Problem details
Give back, word for word, the line that contains "The image size is (738, 1025)." and every line that follows it in the data below.

=== Given records ===

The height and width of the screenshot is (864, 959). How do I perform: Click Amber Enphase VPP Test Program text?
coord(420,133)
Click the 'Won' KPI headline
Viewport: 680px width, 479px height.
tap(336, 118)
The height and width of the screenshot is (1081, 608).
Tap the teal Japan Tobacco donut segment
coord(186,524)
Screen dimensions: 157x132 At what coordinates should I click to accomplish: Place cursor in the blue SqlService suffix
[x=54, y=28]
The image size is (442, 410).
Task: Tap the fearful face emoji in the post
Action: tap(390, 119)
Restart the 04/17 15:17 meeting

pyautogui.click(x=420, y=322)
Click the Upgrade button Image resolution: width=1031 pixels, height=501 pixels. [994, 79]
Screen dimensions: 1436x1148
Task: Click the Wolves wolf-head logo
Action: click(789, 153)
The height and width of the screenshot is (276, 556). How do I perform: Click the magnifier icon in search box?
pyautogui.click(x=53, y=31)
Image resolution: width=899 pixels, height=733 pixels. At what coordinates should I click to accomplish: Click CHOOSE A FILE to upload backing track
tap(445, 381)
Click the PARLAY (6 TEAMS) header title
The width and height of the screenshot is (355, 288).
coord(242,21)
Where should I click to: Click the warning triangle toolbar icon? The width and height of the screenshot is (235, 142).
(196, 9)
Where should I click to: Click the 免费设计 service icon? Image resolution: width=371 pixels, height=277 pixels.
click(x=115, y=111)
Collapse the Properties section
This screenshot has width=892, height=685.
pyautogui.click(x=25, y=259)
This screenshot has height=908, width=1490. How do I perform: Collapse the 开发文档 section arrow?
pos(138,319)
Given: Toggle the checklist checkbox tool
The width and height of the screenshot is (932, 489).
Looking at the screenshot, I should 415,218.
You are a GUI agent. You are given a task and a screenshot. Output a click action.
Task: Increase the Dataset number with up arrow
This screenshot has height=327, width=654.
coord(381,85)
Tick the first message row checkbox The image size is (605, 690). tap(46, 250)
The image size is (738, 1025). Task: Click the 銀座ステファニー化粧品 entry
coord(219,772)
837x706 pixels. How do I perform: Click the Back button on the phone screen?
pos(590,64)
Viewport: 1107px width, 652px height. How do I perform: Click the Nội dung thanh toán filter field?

===

Solution to this problem
The image size is (738, 1025). Task: Click the 銀座ステファニー化粧品 entry
coord(219,772)
837x706 pixels. How do I perform: Click the Back button on the phone screen?
pos(590,64)
Viewport: 1107px width, 652px height. How do I perform: Click the Nội dung thanh toán filter field?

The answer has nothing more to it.